Stepping Into a Political Role When You Have a Disability

While the number of people with disabilities in politics is egregiously low, there are signs that the world is becoming increasingly accepting to the idea. There are many politicians with disabilities that run the gamut from lieutenant governor to school board member. If you think you are ready to step into their proverbial shoes, keep reading for a few questions you should ask yourself before you make the leap.

What Are My Reasons?

If you simply desire to become a public figure, it’s time to reevaluate. Becoming a politician or public official is typically preceded by a desire for change. Figure out your passion, and look for ways that your unique experiences can help spread your message. You might, for example, become an advocate for law enforcement training in regards to people with autism. Think about what message is important to you, and start building your platform.

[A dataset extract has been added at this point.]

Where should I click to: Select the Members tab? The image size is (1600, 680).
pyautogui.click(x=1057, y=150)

Am I Ready To Devote Myself To This Role?

Being in office is not just a job. Unlike simply pounding a keyboard in a cubicle for 40 hours per week, you must play the part 100% of the time. In other words, you can’t advocate for one thing and practice the opposite behind closed doors. Like devoting yourself to personal growth, you will have to make an intentional and mindful commitment to fulfilling your duties.

Who Will Help Me Along The Way?

First and foremost, you’ll want to look to your family and friends for support. After all, it is not only you that will be affected by your choice. But you also need help from the community and from others with skills, abilities, and experiences that can help you along the way. This typically means engaging several people in specific roles related to your campaign.

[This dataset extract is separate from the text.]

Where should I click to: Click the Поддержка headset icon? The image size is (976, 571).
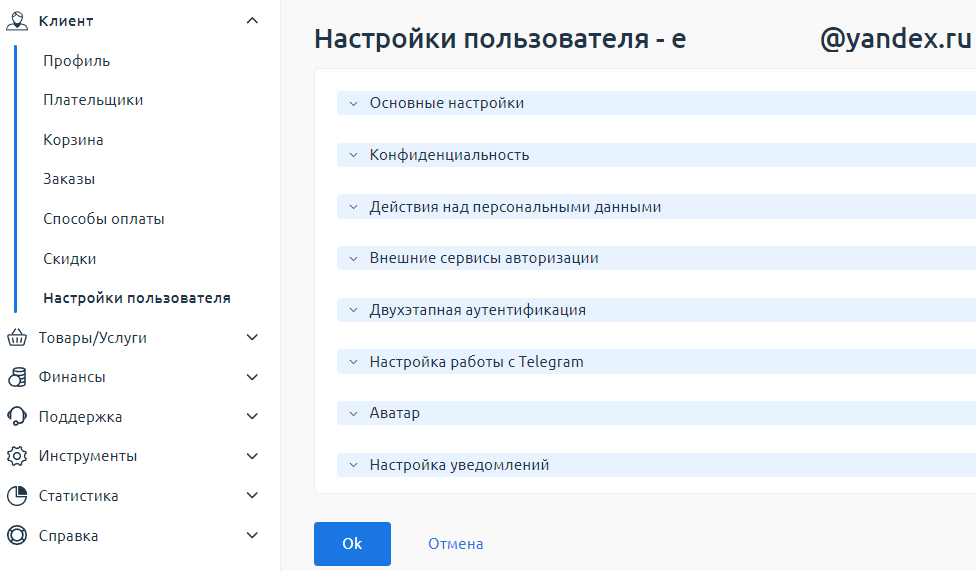17,417
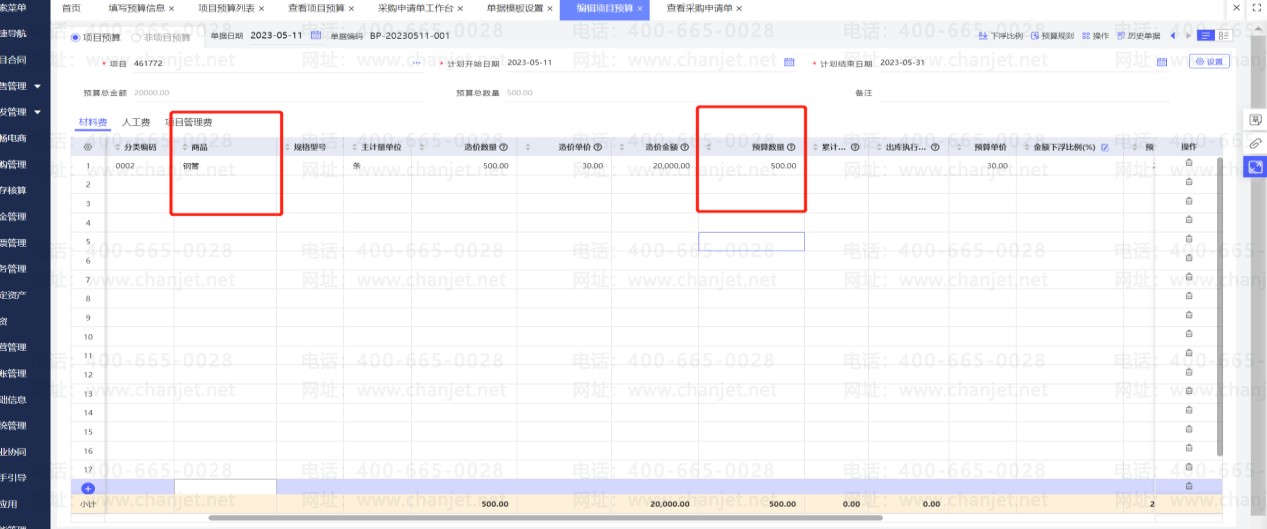Go to previous document with left arrow
The width and height of the screenshot is (1267, 529).
(x=1172, y=36)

A campaign manager, as Study.com explains, can help you develop a comprehensive plan. Some other team members might include a press secretary, campaign treasurer, media strategist and volunteer coordinator. You might also consider a virtual assistant, graphic artist, or content writer, which can help you organize, relay visual messages, and speak eloquently to topics near and dear to your constituents’ hearts, respectively. 

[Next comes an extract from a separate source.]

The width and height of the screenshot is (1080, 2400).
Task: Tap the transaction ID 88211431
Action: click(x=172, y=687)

You can use hiring sites like Upwork to connect with the professionals who will help you launch a successful campaign. Aim for adding those who share your passion, have appropriate credentials, and with whom you feel you communicate well.

Am I Really Qualified?

If you’re getting into politics late in life, there’s a good chance you don’t have a bachelor’s degree in political sciences. While this is certainly important, it’s not everything you need to truly be qualified to lead a local, state, or federal level. 

PoliticalScienceCareers explains that one of the very first things you should do is get out within your own community. You’ll also want to be familiar with the requirements for the role, which vary depending on where you live. If you never ran for office before and need help, contact your local Chamber of Commerce or preferred party and ask about available resources.

Do I Fully Understand What It Means To Be a Public Figure?

Becoming a public figure means you are in the public’s eye. Because of this, you enjoy very little privacy and, as a politician, you are expected to be transparent in both your personal and private lives. There are benefits, however, with one of these being that you can use your status and position to benefit your community and those with whom you share values and goals. 

Understand that your children, spouse, business associates, and close friends may also be exposed to scrutiny; this is something that can’t be helped, and it is an aspect of the lifestyle that must be accepted before your first campaign.

As a person with disabilities, you have a unique perspective and can make the world a better place because of it. Ask yourself these questions and be truly reflective about the answers before you get started. Failure to do so may leave you less enthusiastic about the job, which defeats the purpose of running for public office in the first place.